Timothy Barrow, PhD

Chronic lymphocytic leukemia (CLL) is the most common adult form of leukemia. While traditionally considered incurable, new drugs are coming into the clinic that offer hope of extended remission or even cure. In order to monitor how patients respond to treatment and predict risk of relapse, we need sensitive laboratory assays that measure the number of leukemic cells that remain in the blood, referred to as minimal residual disease (MRD). Genetic assays that detect abnormalities in DNA are routinely used for other forms of leukemia but have not been developed for CLL because suitable targets have not been found. I have identified changes in the chemical modification of DNA, referred to as DNA methylation, that are present in more than 90% of CLL patients. To determine whether these could be used for measuring MRD, I will address two questions.
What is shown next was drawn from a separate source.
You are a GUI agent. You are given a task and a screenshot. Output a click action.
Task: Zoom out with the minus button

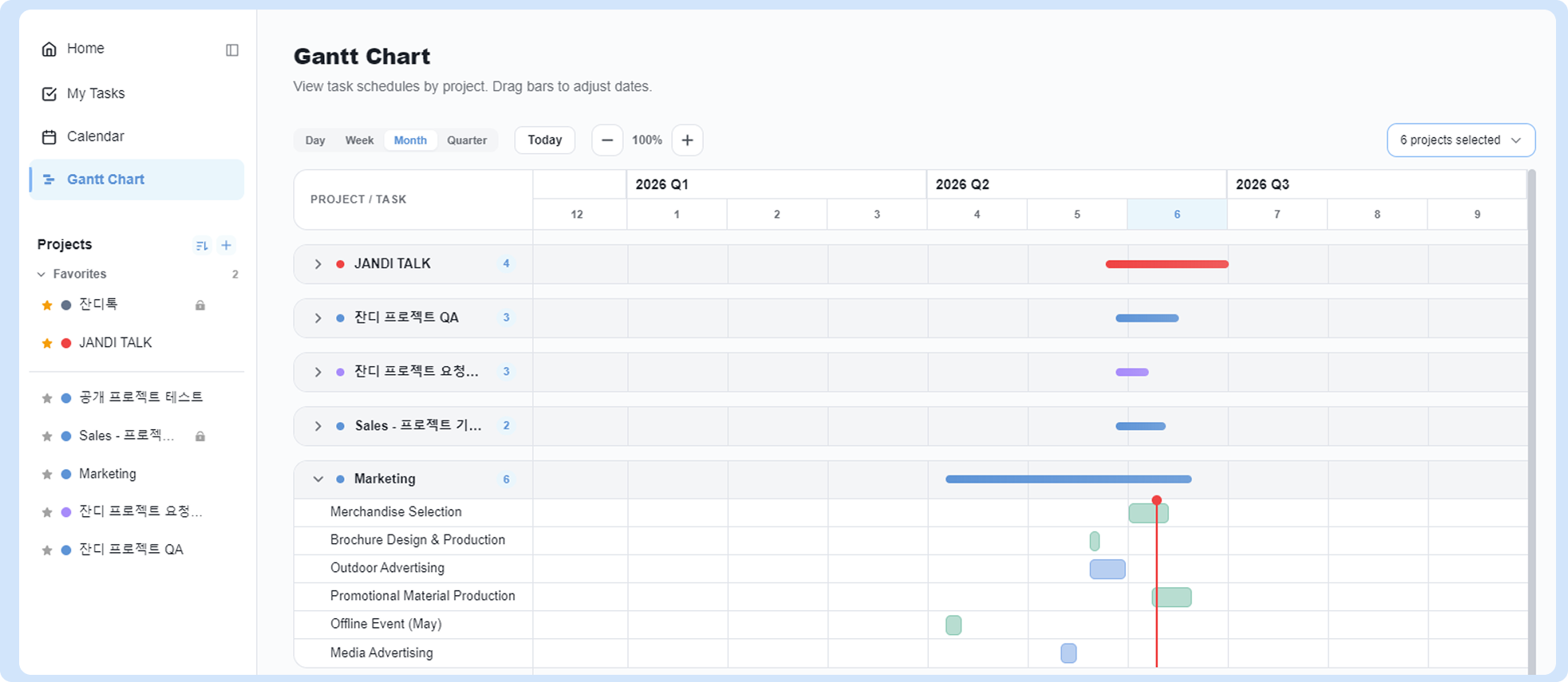click(607, 140)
Firstly, I will determine whether the loss of DNA methylation is caused by mutations that prevent the DNA from being methylated. This is important because detecting mutations is simpler and cheaper to do. Secondly, I will determine whether these changes are only present in leukemic cells in the patient’s blood, as early genetic changes leading to cancer can sometimes be seen in normal cells as well. This project will determine whether the changes I identified in CLL patients can be used to develop new assays for measuring MRD, which would benefit patients by improving the monitoring of their response to treatment and risk of relapse.